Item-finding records
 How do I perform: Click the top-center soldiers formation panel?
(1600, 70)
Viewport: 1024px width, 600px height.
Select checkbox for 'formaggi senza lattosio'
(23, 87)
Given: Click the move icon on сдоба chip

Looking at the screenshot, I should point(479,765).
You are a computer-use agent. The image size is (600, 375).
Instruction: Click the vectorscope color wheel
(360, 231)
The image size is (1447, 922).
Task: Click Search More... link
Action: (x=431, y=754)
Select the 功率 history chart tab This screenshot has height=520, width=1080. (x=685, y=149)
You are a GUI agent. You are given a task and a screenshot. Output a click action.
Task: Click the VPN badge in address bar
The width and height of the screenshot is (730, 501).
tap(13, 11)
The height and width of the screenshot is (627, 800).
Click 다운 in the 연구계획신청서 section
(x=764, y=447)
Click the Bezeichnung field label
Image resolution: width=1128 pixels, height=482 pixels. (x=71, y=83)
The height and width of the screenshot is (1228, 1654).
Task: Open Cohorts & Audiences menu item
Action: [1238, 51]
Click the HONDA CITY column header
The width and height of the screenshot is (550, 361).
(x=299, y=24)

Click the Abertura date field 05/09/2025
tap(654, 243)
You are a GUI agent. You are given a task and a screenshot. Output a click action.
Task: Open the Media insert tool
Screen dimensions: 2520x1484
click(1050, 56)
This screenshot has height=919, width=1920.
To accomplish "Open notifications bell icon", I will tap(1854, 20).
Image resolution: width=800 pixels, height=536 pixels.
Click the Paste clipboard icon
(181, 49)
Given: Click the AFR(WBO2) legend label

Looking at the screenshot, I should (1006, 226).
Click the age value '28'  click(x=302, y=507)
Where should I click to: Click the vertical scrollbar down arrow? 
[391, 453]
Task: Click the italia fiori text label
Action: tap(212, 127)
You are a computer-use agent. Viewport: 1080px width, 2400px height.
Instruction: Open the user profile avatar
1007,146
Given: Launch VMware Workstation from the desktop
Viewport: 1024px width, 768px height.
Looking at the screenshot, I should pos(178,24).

Given exercise —
Update all of the items above by replacing every occurrence of "Output a click action" with "Return a single click action", and write the lines out again with nothing else changed.

Expected output —
 How do I perform: Click the top-center soldiers formation panel?
(1600, 70)
Viewport: 1024px width, 600px height.
Select checkbox for 'formaggi senza lattosio'
(23, 87)
Given: Click the move icon on сдоба chip

Looking at the screenshot, I should point(479,765).
You are a computer-use agent. The image size is (600, 375).
Instruction: Click the vectorscope color wheel
(360, 231)
The image size is (1447, 922).
Task: Click Search More... link
Action: (x=431, y=754)
Select the 功率 history chart tab This screenshot has height=520, width=1080. (x=685, y=149)
You are a GUI agent. You are given a task and a screenshot. Return a single click action.
Task: Click the VPN badge in address bar
The width and height of the screenshot is (730, 501).
tap(13, 11)
The height and width of the screenshot is (627, 800).
Click 다운 in the 연구계획신청서 section
(x=764, y=447)
Click the Bezeichnung field label
Image resolution: width=1128 pixels, height=482 pixels. (x=71, y=83)
The height and width of the screenshot is (1228, 1654).
Task: Open Cohorts & Audiences menu item
Action: [1238, 51]
Click the HONDA CITY column header
The width and height of the screenshot is (550, 361).
(x=299, y=24)

Click the Abertura date field 05/09/2025
tap(654, 243)
You are a GUI agent. You are given a task and a screenshot. Return a single click action.
Task: Open the Media insert tool
Screen dimensions: 2520x1484
click(1050, 56)
This screenshot has height=919, width=1920.
To accomplish "Open notifications bell icon", I will tap(1854, 20).
Image resolution: width=800 pixels, height=536 pixels.
Click the Paste clipboard icon
(181, 49)
Given: Click the AFR(WBO2) legend label

Looking at the screenshot, I should (1006, 226).
Click the age value '28'  click(x=302, y=507)
Where should I click to: Click the vertical scrollbar down arrow? 
[391, 453]
Task: Click the italia fiori text label
Action: tap(212, 127)
You are a computer-use agent. Viewport: 1080px width, 2400px height.
Instruction: Open the user profile avatar
1007,146
Given: Launch VMware Workstation from the desktop
Viewport: 1024px width, 768px height.
Looking at the screenshot, I should pos(178,24).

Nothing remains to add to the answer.